PROBLEM TO SOLVE – Reproduce the material without changes, from its beginning through the line that contains "Action: point(1432,62)", with both of those lines included.

───── WORKING DATA ─────

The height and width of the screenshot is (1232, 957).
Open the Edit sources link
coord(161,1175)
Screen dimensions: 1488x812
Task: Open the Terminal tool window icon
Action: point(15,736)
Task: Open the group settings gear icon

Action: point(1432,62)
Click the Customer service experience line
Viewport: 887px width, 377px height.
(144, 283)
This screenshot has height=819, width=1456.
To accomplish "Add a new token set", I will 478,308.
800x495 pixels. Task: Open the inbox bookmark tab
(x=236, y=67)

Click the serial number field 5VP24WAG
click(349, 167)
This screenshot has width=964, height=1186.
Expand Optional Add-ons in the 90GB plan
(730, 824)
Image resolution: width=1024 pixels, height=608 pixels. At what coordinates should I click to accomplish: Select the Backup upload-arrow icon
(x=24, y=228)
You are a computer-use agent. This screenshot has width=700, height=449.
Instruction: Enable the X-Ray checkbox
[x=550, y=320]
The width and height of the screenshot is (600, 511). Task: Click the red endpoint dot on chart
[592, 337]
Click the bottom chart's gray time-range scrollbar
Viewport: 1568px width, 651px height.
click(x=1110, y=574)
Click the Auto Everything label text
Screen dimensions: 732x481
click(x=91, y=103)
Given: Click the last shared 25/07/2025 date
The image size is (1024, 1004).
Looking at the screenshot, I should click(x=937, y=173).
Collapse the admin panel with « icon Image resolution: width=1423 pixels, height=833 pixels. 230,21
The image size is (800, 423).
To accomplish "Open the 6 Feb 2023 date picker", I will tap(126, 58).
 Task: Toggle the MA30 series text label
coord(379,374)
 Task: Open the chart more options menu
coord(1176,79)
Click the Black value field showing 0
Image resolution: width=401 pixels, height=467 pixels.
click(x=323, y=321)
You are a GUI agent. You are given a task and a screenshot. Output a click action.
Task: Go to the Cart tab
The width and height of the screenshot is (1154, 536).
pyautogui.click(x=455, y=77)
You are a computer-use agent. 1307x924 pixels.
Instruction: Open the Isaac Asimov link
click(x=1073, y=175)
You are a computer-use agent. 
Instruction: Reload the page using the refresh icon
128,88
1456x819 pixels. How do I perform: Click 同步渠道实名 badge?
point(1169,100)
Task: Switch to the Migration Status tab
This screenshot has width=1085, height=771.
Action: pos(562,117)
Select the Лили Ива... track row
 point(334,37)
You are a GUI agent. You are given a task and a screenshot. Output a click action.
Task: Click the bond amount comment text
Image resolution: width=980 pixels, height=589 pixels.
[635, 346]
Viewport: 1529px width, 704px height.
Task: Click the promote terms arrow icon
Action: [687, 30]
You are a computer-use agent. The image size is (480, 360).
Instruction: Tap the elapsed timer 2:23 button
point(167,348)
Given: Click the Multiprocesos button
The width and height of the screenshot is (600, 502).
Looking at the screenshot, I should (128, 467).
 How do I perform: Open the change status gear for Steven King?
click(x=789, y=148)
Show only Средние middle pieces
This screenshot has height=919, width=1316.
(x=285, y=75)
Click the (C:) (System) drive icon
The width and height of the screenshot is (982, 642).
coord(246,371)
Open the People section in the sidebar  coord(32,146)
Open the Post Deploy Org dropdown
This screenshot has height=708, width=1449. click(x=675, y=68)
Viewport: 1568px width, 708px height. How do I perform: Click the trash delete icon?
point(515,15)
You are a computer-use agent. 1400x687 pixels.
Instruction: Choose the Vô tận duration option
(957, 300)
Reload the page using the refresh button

─────

RESPONSE TO THIS TASK –
The height and width of the screenshot is (1232, 957).
Open the Edit sources link
coord(161,1175)
Screen dimensions: 1488x812
Task: Open the Terminal tool window icon
Action: point(15,736)
Task: Open the group settings gear icon

Action: point(1432,62)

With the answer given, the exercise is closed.